The Obama administration's plans to put off a final decision on the Keystone XL pipeline until 2013 did not stop both sides of the raging debate over the $7 billion project from making major moves yesterday.
While the company behind the proposed Canada-to-U.S. link suggested that it could seek other ways to begin building the project before Election Day, environmentalists redoubled their campaign against it with blistering new questions about "collusion" between the company and President Obama's State Department -- which is in charge of reviewing Keystone XL's environmental and economic impacts.
The volley by green opponents of Alberta-based TransCanada Corp.'s pipeline, which would nearly double U.S. import capacity of Canadian oil-sands crude if approved, came in a round of newly released emails between State officials and company representatives that stems from a Freedom of Information Act (FOIA) request filed last year. An earlier email release revealed cozy relations between an aide at the U.S. embassy in Ottawa and a TransCanada lobbyist, forcing State to face environmentalists' conflict-of-interest charges head-on (E&E Daily, Oct. 3).
The new round of emails, to be released today, contains none of the emoticon-inflected banter that shined a spotlight on greens' allegations of a pro-Keystone XL bias at State.
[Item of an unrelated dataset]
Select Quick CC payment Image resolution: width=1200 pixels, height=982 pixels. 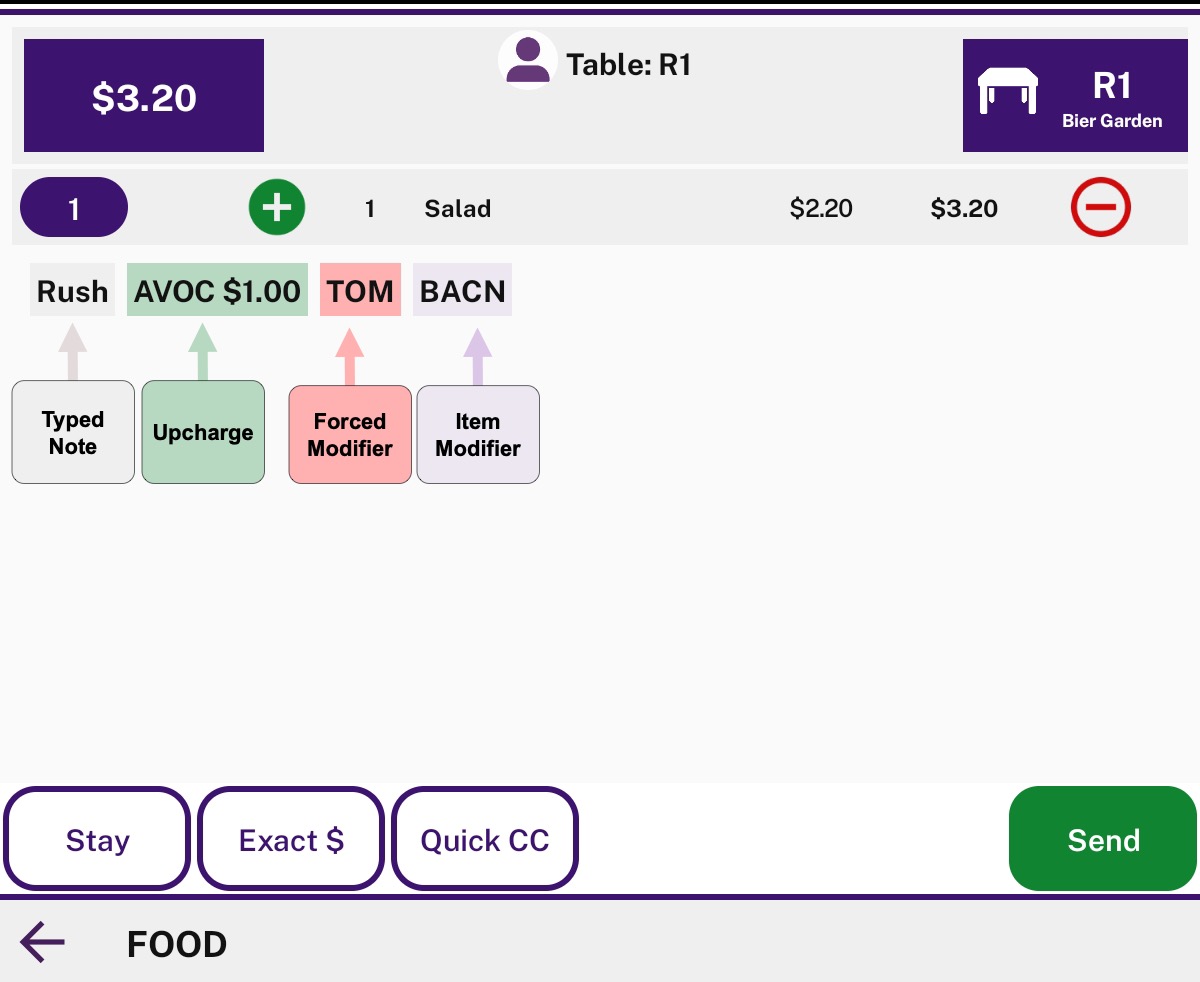pos(485,839)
But the groups renewed their criticism of the department nonetheless, pointing to redacted passages from the new emails as "raising cover-up concerns."
"The evidence indicates State Department employees have inappropriately shown favoritism toward TransCanada -- acting as though it was their job to ensure the pipeline was approved rather than that an impartial review was conducted," advocates at Friends of the Earth (FoE) wrote in a memo on the emails' release. "It also shows that the department is hiding something."
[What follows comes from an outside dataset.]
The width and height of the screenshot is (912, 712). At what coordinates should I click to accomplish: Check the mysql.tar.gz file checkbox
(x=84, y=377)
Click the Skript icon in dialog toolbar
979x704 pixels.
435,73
A State spokesman parried environmentalists' complaints over the redacted documents, saying via email that "the Department has complied fully with the FOIA request and rejects any assertions to the contrary.”
TransCanada has long hotly denied charges from FoE and other conservationists that State's review of Keystone XL is compromised, and it reiterated that stance yesterday as company CEO Russ Girling reaffirmed his commitment to getting the pipeline built. Girling told an investors' conference in Toronto that a progressing deal to reroute the pipeline within Nebraska could secure State's approval in less than a year, and another TransCanada executive raised the prospect of seeking Obama administration go-ahead for an initial portion of the XL link, according to Bloomberg Businessweek.
Asked to comment on greens' ongoing criticism of company ties to State, TransCanada spokesman James Millar said that "it's absurd to suggest that any one person might influence a process that includes the involvement of areas of government such as the Department of Homeland Security, the Department of Transportation, the Department of Defense, the Department of Justice and many others."
"It is unfortunate our opponents continue to resort to personal attacks on our employees -- I think the American people would expect more," Millar added via email.
Despite the continentwide battle over Keystone XL's emissions-intensive oil-sands crude, which environmentalists and industry see as a proxy for maneuvering over the long-term U.S. fuel consumption mix for years to come, State has stood by the 2013 timeframe it announced one week ago. The department continued its emphasis on energy supplies yesterday by opening a new bureau focused on the issue (Greenwire, Nov. 16).
Yet that bureau's new chief, Carlos Pascual, told reporters that he is "recused at this time" from addressing the pre-existing Keystone XL review.
This article was updated to include comment from the State Department.